The point I'm trying to make here is that ideologies are caught in their own cycles of validation, and thus real discourse (at least of any real intellectual value) is useless. Ideology plugs up people's minds. Real, objective truth - and yes, there is such a thing (hang on, is that an ideological statement? I'm so confused...) - gets shouted down; people don't want to examine things from both sides and find what is true; there's no "reality check" to make people stand back and say, "Hey, wait a minute - this is going too far." Ideology becomes a kind of madness, out of step with reality.
Have there been attempts at bridging the gaps? Yes, but most of these are less than helpful. Usually it occurs between the more moderate/liberal members of the two groups - that is, the members of one group who are most like their group's opponents. Tell me if you've heard this one: they all get together in one room, read off a list of the things they can all agree on (dutifully ignoring their differences), then spend several hours saying nice things about each other, after which a memorandum is drawn up that says everyone is happy and they can all get along now, which then gets back to the prospective groups and is promptly rejected by both.
Why, you may ask?
The reason is, all those moderate/liberals from each party who agreed with each other were, in spirit, simply a third party unto themselves - they represented neither group; all they represented were themselves. That's the problem with this whole damn mess.

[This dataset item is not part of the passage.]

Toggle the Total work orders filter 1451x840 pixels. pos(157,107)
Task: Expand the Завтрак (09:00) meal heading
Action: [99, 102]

And so the hard-liners read their Hard-Line Report, which says how bad the liberal/moderates are with their soft, touchy-feely policies; and the liberal/moderates read their Liberal/Moderate Report, which details how cold and unfeeling the hard-liners are with their stonewalling and unwillingness to change. Appropriate graphs, tables, and histograms are provided, as well as photos of hard-liners enacting hard-line policies, and liberal/moderates enacting liberal/moderate policies. And the industries grind on, and the gaps widen, and people continue to drift ever further apart. And each one continues to hear what he wants to hear - in fact, actively seeks out what he wants to hear - and thus nothing really changes.